В самой середине участка, над кособокими, кое-как сколоченными временными постройками гордо возвышалась готовая дача с пологой крышей. К ней подъехал грузовик. Бригада рабочих выгружала шпунтованные доски для пола и складывала в аккуратный штабель. Энергичный человек суетливо бегал и командовал:
— Давай, давай, ребятки, поднажмем! Сегодня еще в одном месте успеем подкалымить.
Дзенис подошел ближе.
— Вы не скажете, где тут живет Озоллапа? — спросил он.
— Не знаю, не знаю, — отмахнулся тот.
К счастью, подошел хозяин соседнего дома, мускулистый человек с большими руками. Он охотно объяснил Дзенису:
— В нашем кооперативе два Озоллапы. Один строится вон там, видите, желтая конура?

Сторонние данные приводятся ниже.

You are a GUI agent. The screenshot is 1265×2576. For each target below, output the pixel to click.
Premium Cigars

А другой подальше, у самого леса.
В конце концов Дзенис разыскал того, который был ему нужен. Возле небольшой хибарки, сколоченной из горбыля, плечистый мужчина приделывал к лопате новый черенок. Рыжеватые волосы были подстрижены ежиком. Безукоризненные складки на серых рабочих брюках и аккуратно закатанные рукава говорили о том, что этот человек в любых обстоятельствах не забывает о своей внешности.
Он неожиданно поднял взгляд и увидел Дзениса.

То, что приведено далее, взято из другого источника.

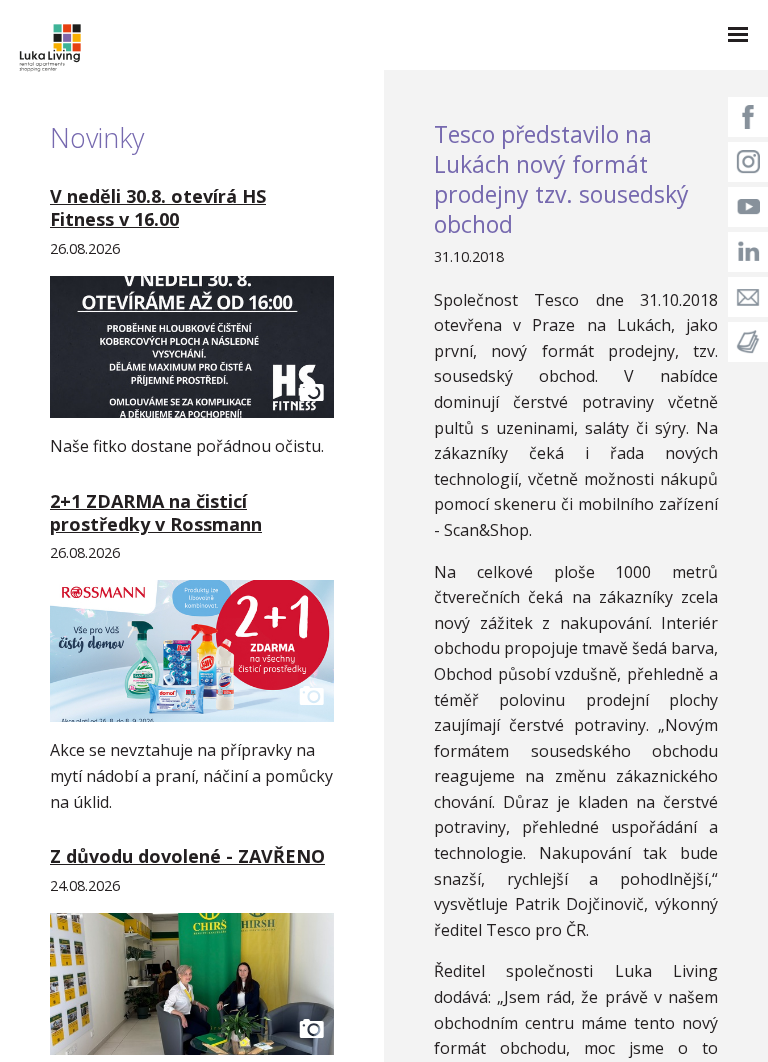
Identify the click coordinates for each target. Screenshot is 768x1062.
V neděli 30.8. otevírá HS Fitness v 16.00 (158, 207)
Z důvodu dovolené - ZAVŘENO (187, 856)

— Роберт! — он повернулся к хибаре. — Гайда, иди погляди, кто к нам пожаловал!
В дверях появилась полная шатенка.
— Ба, сам Роберт Дзенис! — радушно воскликнула хозяйка.
Хозяин двинулся навстречу гостю.
— Молодец, что решил посетить мой вигвам. А где же Зигрида?
— Вчера улетела в Лиепаю. Охотится за каким-то знаменитым рыбаком. Хочет написать о нем очерк.
— Дернул тебя черт жениться на журналистке! — пошутил Озоллапа, но в его голосе послышалась также и серьезная нотка. — Неугомонные, на неделе у них семь пятниц. Вечно чего-то ищут, куда-то летят, разъезжают, торопятся. Что я тебе тогда говорил?
— Верно, говорил! Ну, знаешь, я и сейчас не жалею.
— Так я тебе и поверил! Небось другой раз и полы самому мыть достается, и еду детям готовить.
— Все бывает. Но ведь они так же мои дети, как и Зигриды.
— Н-да, братец, здорово ты прогрессировал! Подошла Гайда.
— Опять спорите? Отдохнули бы лучше, в шахматы поиграли, пока я обед сготовлю.
Утренняя дымка в небе помаленьку рассеивалась. Полуденное солнце ласково выглядывало из-за облаков. Лаймон взял гостя под руку.
— Пошли, покажу тебе все здешние прелести.
Густой подлесок заглушал визг пил, стук топоров и молотков. Ноги мягко ступали по серебристому мху, и это вселяло чувство покоя и умиротворения. Высокие ели здесь дружно уживались с раскидистыми кленами, липами и ветлами. Прямо-таки не верилось: всего несколько сот шагов от людского жилья, и такая глубокая тишина… Впрочем, нет. Где-то в ветвях скрипуче крикнула голубая сойка. Какая-то птица, сидевшая высоко на сосновом суку, молнией метнулась на неведомо как залетевшего сюда воробьишку.
— И здесь то же, что и в мире людей, — философски заметил Роберт.
— Ты о чем? — спросил Озоллапа.
— Да о последнем уголовном деле, в котором я поддерживал обвинение.
— Это по делу Саукум?
— Ну да. Сердитые старики налетели на девчонку, влепили ей семь лет и считают, что совершили благое дело.
— Ты не согласен с приговором…
— Не прикидывайся, Лаймон. Тебе моя точка зрения известна.
Лаймон Озоллапа улыбался редко, и все же вид у него был добродушный. Морщинки возле глаз придавали его лицу выражение спокойного довольства.